Honourable judges, distinguished guests, ladies and gentlemen, good morning. Humanism, by which I mean the will to give people love and care, is the most joyful and meaningful part of being human. From the old days to technologically advanced world, humanism is always telling ordinary but moving stories.
Let me tell you what touched my heart this winter break, one morning when I visited my grandmother in the hospital. Walking down the cold, tiled corridor, I noticed an old man, with his granddaughter – maybe 10 years old – sitting by his side. I was lured there by her voice – light and playful – and after I'd seen them together, I could barely take my eyes away. Delicately draped over this old man's beeping cardiograph was a silk sheet with an ancient, cheerful Chinese poem beautifully written on it – and now, this little girl's entrancing voice lovingly brought these words to life. I stood there transfixed; no longer did I see the family members swimming in nervousness; no longer did I feel the hospital's tense cloud of anxiety; no longer did I hear mortality's soft whispers in the corridors; instead, I saw a startling marriage of juxtaposing images and emotions. I was beholding, I realized, a bewilderingly simple yet overwhelmingly powerful metaphor – one that shows that no matter how cold an environment technology can conjure, humanity is always there. In the forefront or the fringes, it is always there.
For here it was, illustrated vividly before me – the coldness of technology embodied in the hospital walls, while the soulful words of the little girl danced around them in defiance.
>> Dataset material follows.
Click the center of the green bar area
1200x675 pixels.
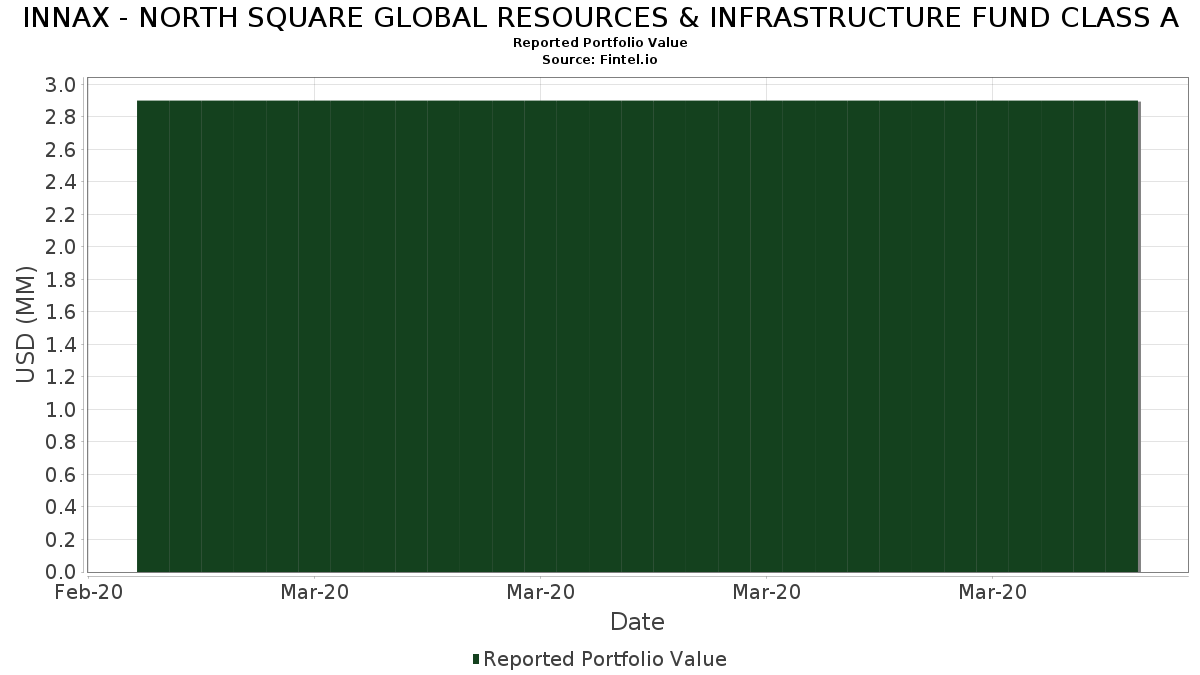click(638, 336)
This experience opened my eyes in many ways – ever since, I have been acutely aware of, and wonderfully conscious of, the warm heart of humanity surrounding us, whether we choose to recognise it or not. As one psychological theory states, "We see what we want to see". After my experience that day at the hospital, I have chosen to recognize, day by day, the warmth of humanism everywhere I can.
I refuse to accept the negative, narrow-minded, caustic opinions that technology is eroding our souls. I say to them, let the machines continue their monotonous cacophony, for just one smiling face is infinitely more valuable than a thousand churners of binary code; let technological progress develop and develop until it poetically devours itself, because one heartfelt "hello" to a fellow traveller can speak libraries of warmth; let the powermongers and oil barons puff their last cigars, because the love and care, and warmth of humanism will always shine like beacon, reaching out to each and every heart on this small planet.
Although I'll probably never see that little girl or her grandfather again, I'll never forget seeing them there in the hospital that day – and if I did, I'd thank them for showing me how vivid yet subtle, how firm yet fragile, and how invisible yet omnipresent the human spirit is in our world today. Thank you.